Use BufferedReader to extract the information?
Or are there faster way to get that information?
I think in this case it makes no sense to look for a fast way to extract the information as there is virtually no performance difference between the methods already suggested in answers when you compare it to the time it will take to download the HTML.
So assuming that by fastest you mean most convenient, readable and maintainable code, I suggest you use a DocumentBuilder to parse the relevant HTML and extract data using XPathExpressions:
Document doc = DocumentBuilderFactory.newInstance()
.newDocumentBuilder().parse(new InputSource(new StringReader(html)));
XPathExpression xpath = XPathFactory.newInstance()
.newXPath().compile("//td[text()=\"Description\"]/following-sibling::td[2]");
String result = (String) xpath.evaluate(doc, XPathConstants.STRING);
If you happen to retrieve invalid HTML, I recommend to isolate the relevant portion (e.g. using substring(indexOf("<table")..) and if necessary correct remaining HTML errors with String operations before parsing. If this gets too complex however (i.e. very bad HTML), just go with the hacky pattern matching approach as suggested in other answers.
Remarks
XPath is available since API Level 8 (Android 2.2). If you develop for lower API levels you can use DOM methods and conditionals to navigate to the node you want to extract
The fastest way will be parsing the specific information yourself. You seem to know the HTML structure precisely beforehand. The BufferedReader, String and StringBuilder methods should suffice. Here's a kickoff example which displays the first paragraph of your own question:
public static void main(String... args) throws Exception {
URL url = new URL("http://stackoverflow.com/questions/2971155");
BufferedReader reader = null;
StringBuilder builder = new StringBuilder();
try {
reader = new BufferedReader(new InputStreamReader(url.openStream(), "UTF-8"));
for (String line; (line = reader.readLine()) != null;) {
builder.append(line.trim());
}
} finally {
if (reader != null) try { reader.close(); } catch (IOException logOrIgnore) {}
}
String start = "<div class=\"post-text\"><p>";
String end = "</p>";
String part = builder.substring(builder.indexOf(start) + start.length());
String question = part.substring(0, part.indexOf(end));
System.out.println(question);
}
Parsing is in practically all cases definitely faster than pattern matching.
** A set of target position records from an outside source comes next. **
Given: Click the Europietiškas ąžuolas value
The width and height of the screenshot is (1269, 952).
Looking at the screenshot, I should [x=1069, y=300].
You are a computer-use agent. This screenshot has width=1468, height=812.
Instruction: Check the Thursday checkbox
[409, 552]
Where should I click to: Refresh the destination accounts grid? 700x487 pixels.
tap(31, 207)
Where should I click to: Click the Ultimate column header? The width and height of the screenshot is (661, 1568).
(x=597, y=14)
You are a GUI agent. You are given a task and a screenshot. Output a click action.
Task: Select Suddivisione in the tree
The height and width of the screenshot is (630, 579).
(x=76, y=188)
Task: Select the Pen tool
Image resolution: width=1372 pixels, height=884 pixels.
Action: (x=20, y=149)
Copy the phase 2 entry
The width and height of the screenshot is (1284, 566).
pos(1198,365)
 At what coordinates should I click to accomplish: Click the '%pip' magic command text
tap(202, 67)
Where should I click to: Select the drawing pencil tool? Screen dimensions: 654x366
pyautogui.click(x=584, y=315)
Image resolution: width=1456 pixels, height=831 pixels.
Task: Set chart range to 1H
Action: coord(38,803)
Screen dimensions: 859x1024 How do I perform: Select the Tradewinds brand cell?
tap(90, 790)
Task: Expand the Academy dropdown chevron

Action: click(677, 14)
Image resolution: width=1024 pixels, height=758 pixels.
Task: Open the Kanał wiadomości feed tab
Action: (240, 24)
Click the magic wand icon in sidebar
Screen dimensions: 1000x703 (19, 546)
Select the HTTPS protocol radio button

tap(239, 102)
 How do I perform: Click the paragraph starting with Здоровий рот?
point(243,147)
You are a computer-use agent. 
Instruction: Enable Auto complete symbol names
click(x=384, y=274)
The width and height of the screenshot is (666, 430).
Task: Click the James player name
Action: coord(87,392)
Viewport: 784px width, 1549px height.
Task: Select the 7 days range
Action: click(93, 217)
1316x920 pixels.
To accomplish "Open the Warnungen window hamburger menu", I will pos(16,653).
Pattern matching is easier, but there is a certain risk that it may yield unexpected results, certainly when using complex regex patterns.
You can also consider to use a more flexible 3rd party HTML parser instead of writing one yourself. It will not be as fast as parsing yourself with beforehand known information. It will however be more concise and flexible. With decent HTML parsers the difference in speed is pretty negligible. I strongly recommend Jsoup for this. It supports jQuery-like CSS selectors. Extracting the firsrt paragraph of your question would then be as easy as:
public static void main(String... args) throws Exception {
Document document = Jsoup.connect("http://stackoverflow.com/questions/2971155").get();
String question = document.select("#question .post-text p").first().text();
System.out.println(question);
}
It's unclear what web page you're talking about, so I can't give a more detailed example how you could select the specific information from the specific page using Jsoup. If you still can't figure it at your own using Jsoup and CSS selectors, then feel free to post the URL in a comment and I'll suggest how to do it.
When you Scrap Html webPage. Two things you can do for it. First One is using REGEX. Another One is Html parsers.
Using Regex is not preferable by all. Because It causes logical exception at the Runtime.
Using Html Parser is More Complicated to do. you can not sure proper output will come. its too made some runtime exception by my experience.
So Better make response of the url to Xml file. and do xml parsing is very easy and effective.
Why don't you just write
int start=data.indexOf("Description");
After that take the required substring.
Why don't you create a script that does the scraping with cURL and simple html dom parser and just grab the value you need from that page? These tools work with PHP, but other tools exist for exist for any language you need.
One way of doing this is to put the html into a String and then manually search and parse through the String. If you know that the tags will come in a specific order then you should be able to crawl through it and find the data. This however is kinda sloppy, so its a question of do you want it to work now? or work well?
int position = (String)html.indexOf("<table>"); //html being the String holding the html code
String field = html.substring(html.indexOf("<td>",html.indexOf("<td>",position)) + 4, html.indexOf("</td>",html.indexOf("</td>",position)));
like i said... really sloppy. But if you're only doing this once and you need it to work, this just might do the trick.
Related
I am making an android app that displays stored HTML data using webview. Now, the problem I am trying to over come is how to ignore HTML/CSS etc tag/elements when searching for some user-input string. My DB is already 110MB and I think using another field with only text and no HTML will just add more size to DB. Regex will be expensive too and may not be reliable.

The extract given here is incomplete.